National Institute for Research in Tuberculosis, India

Title: Selection of non-synonymous amino acid substitution by HIV during early infection: variants identified by high-throughput sequencing

Biography:

Saravanan Chinnaraj has his expertise in evaluation and passion in improving the health and well being. His open and contextual evaluation model based on responsive constructivists creates new pathways for improving healthcare. He has built this model after years of experience in research, evaluation, teaching and administration both in hospital and education institutions. He is expertise in DNA Sequencing which is a methodology that used to determine the order of nucleic acid and it helps to understand the protein functions in a system or pathway also he is interacted with Scientist of National Institute for Research in Reproductive Health, Mumbai, contributed to research work and published research papers in various fields.

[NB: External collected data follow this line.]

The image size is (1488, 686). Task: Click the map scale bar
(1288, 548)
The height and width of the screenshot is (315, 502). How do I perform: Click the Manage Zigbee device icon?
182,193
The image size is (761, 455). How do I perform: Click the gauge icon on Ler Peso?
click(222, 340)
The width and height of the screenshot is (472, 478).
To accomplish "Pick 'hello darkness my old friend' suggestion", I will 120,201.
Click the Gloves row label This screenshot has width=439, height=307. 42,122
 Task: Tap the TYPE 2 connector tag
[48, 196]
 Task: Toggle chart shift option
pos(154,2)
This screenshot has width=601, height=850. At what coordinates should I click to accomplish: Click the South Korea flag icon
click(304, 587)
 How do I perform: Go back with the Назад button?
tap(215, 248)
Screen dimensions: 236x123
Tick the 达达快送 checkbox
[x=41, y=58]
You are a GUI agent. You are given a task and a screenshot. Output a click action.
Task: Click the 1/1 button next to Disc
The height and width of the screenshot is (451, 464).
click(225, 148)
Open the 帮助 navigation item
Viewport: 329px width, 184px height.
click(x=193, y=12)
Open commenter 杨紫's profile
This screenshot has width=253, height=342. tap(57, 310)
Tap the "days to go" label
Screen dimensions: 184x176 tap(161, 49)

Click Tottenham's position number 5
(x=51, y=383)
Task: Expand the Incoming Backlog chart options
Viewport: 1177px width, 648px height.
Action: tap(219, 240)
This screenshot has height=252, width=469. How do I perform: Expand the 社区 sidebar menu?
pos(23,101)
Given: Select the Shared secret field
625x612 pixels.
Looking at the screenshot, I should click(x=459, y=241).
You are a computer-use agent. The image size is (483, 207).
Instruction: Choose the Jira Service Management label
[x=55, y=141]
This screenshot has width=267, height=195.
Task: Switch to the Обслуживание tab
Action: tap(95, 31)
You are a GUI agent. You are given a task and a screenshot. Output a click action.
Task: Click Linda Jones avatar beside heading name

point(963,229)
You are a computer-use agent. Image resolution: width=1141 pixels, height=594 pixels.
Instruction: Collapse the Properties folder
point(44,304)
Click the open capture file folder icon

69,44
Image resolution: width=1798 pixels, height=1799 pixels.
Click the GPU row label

He is good in organizing workshop and conferences in his organization and well manage to function his laboratory. He is exclusively in charge and actively involved to get NABL accreditation to Department of HIV/AIDS, National Institute for Research in Tuberculosis, Chennai. He is also part of the various committees of the organization.

 

Abstract:

Understanding the evolutionary dynamics of the viruses within an individual at or near the moment of transmission can provide critical inputs for the design of an effective vaccine that can protect against HIV infection. We employed High-throughput sequencing (HTS) technology to analyze the evolutionary rate in viruses obtained at a single time point from drug naïve recently infected infants and adults in the chronic stage of disease. Gene-wise non-synonymous (dN) and synonymous (dS) mutation rates were estimated and compared between the two groups. Significant differences were observed in the evolutionary rates between viruses in the early and late stages of infection. Higher rates of single nucleotide polymorphism (SNPs) were found in the chronic viruses as compared to those in the early stages of HIV infection. Conversely, non-synonymous mutations were found to be higher in recently transmitted viruses, particularly in the env and nef genes. Despite the small sample size, the study identified useful information about viral evolution on transmission-associated bottlenecks. The effect of intra-individual HIV-1 evolution at the population level is highly contemporary, and the massive number of non-synonymous substitutions seen during recent HIV-1 infection, particularly in the env, suggests a pattern of convergent evolution leading to positive selection for survival fitness and disease progression.